## [Задача]
За что, по словам фрагмента текста, обитатели Парижа принимают собственные тени, перемещающиеся на задней стене?

## [Фрагмент текста]
После этого костер из пакли может пылать; не все ли равно, чем мы можем казаться и что мы себе присваиваем? Того, что мы существуем, того, что мы должны существовать, вполне достаточно, чтобы заполнить наши жизни и стать предметом наших усилий. Париж – восхитительная пещера, и его обитатели, видя, как их собственные тени перемещаются на задней стене, принимают их за единственную реальность. То же самое можно сказать о странной и многовековой славе, которую излучает этот город. Но вдалеке от Парижа мы узнаем, что свет за нашей спиной, что нужно, сбросив наши путы, обернуться, чтобы оказаться к нему лицом, и что наша задача, перед тем, как умереть, – попытаться, прорвавшись сквозь лес слов, найти ему название. Каждый художник, несомненно, занят поисками истины. Если он велик, каждое его произведение приближает к истине или, по крайней мере, стремится приблизиться к этому центру, к скрытому солнцу, в котором все однажды должно сгореть дотла. Если он художник посредственный, каждое его произведение удаляет от нее, центр находится тогда повсюду, и свет распыляется. Но художнику в его упорных поисках могут помочь только те, кто его любит, а также те, кто, любя его или создавая собственные произведения, находит в своих переживаниях меру всякого чувства, а стало быть, умеет судить.

## [Исходный материал]
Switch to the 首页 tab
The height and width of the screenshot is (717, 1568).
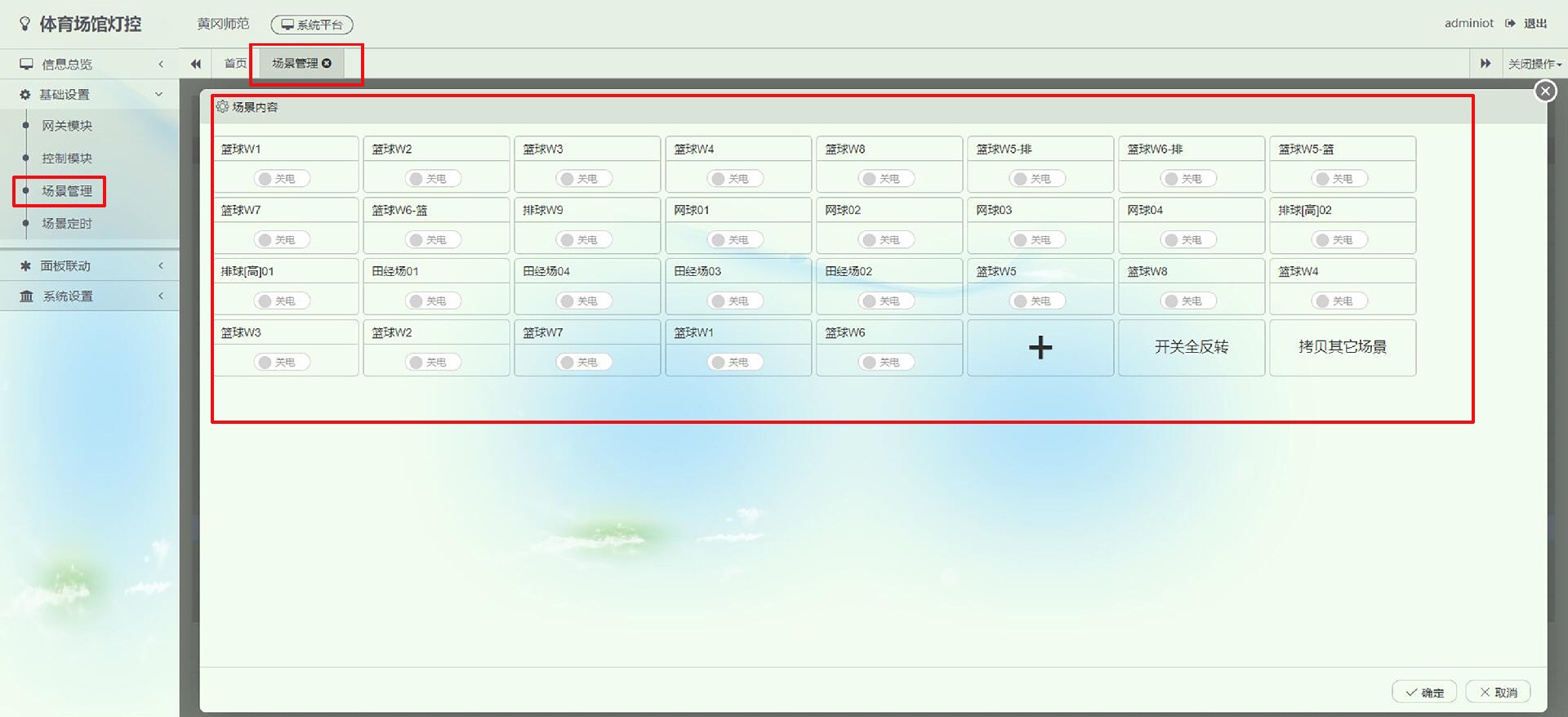235,64
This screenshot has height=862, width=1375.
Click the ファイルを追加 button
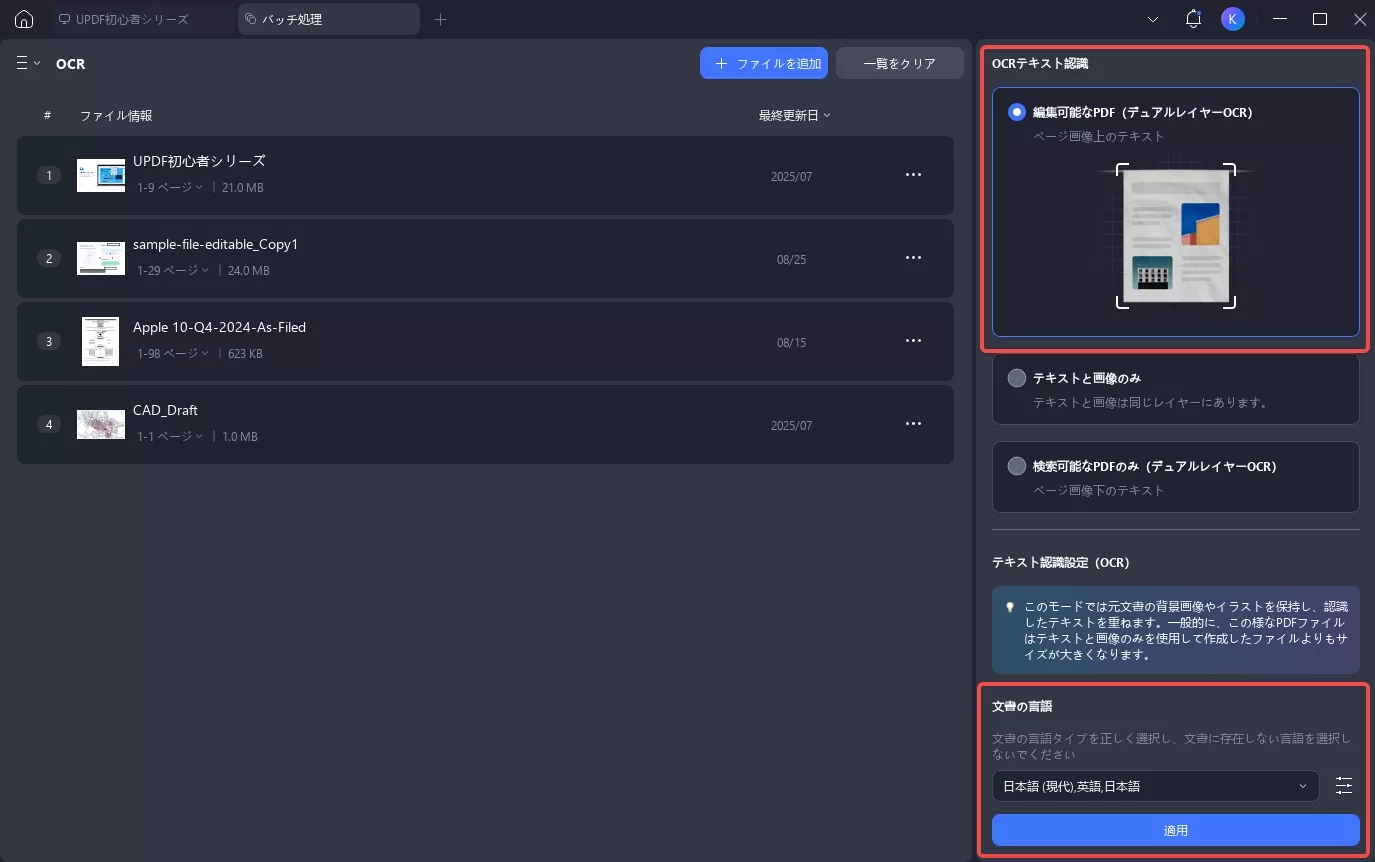764,63
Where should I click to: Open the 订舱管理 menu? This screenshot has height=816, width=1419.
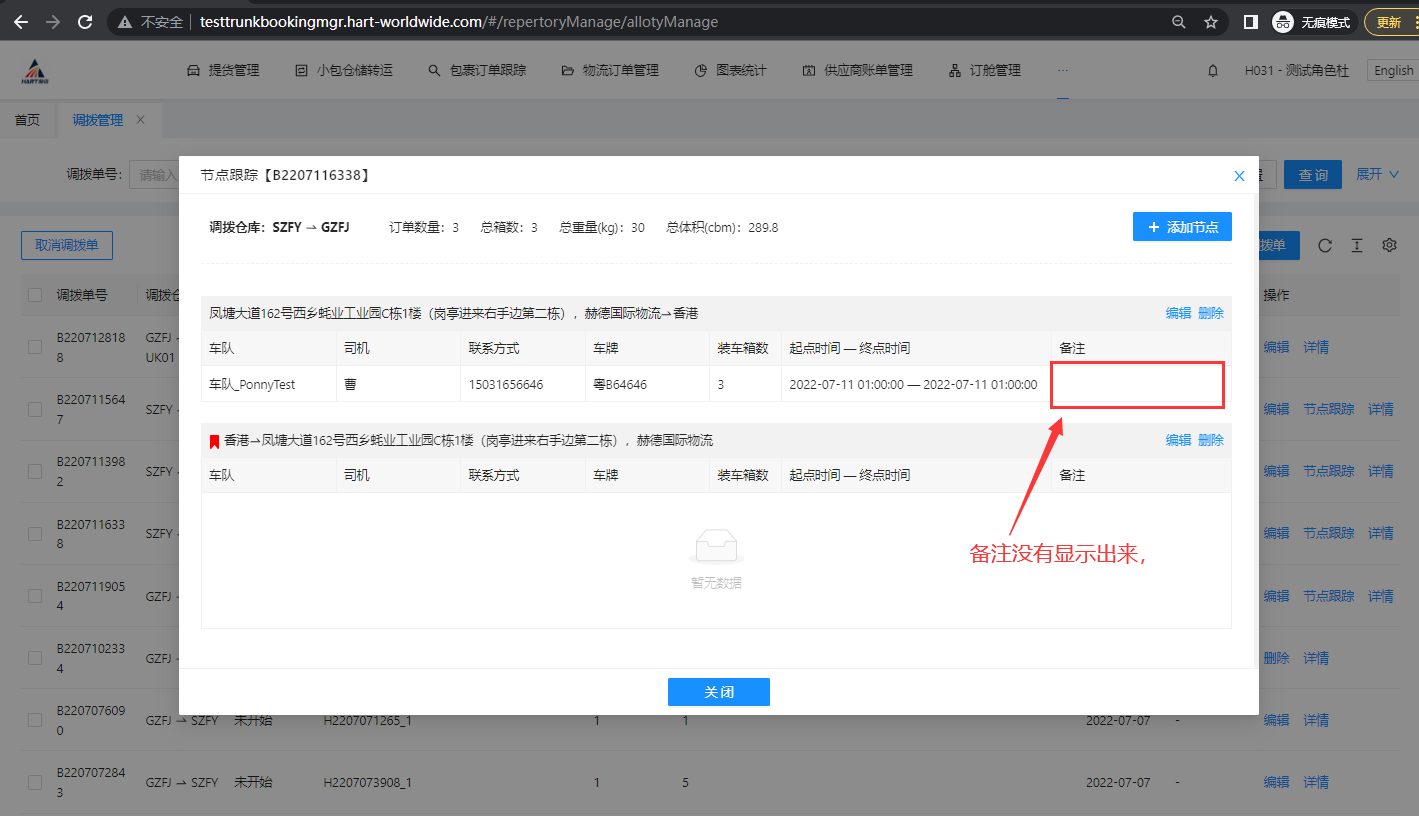pos(984,71)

## [Выполненное задание]
За единственную реальность.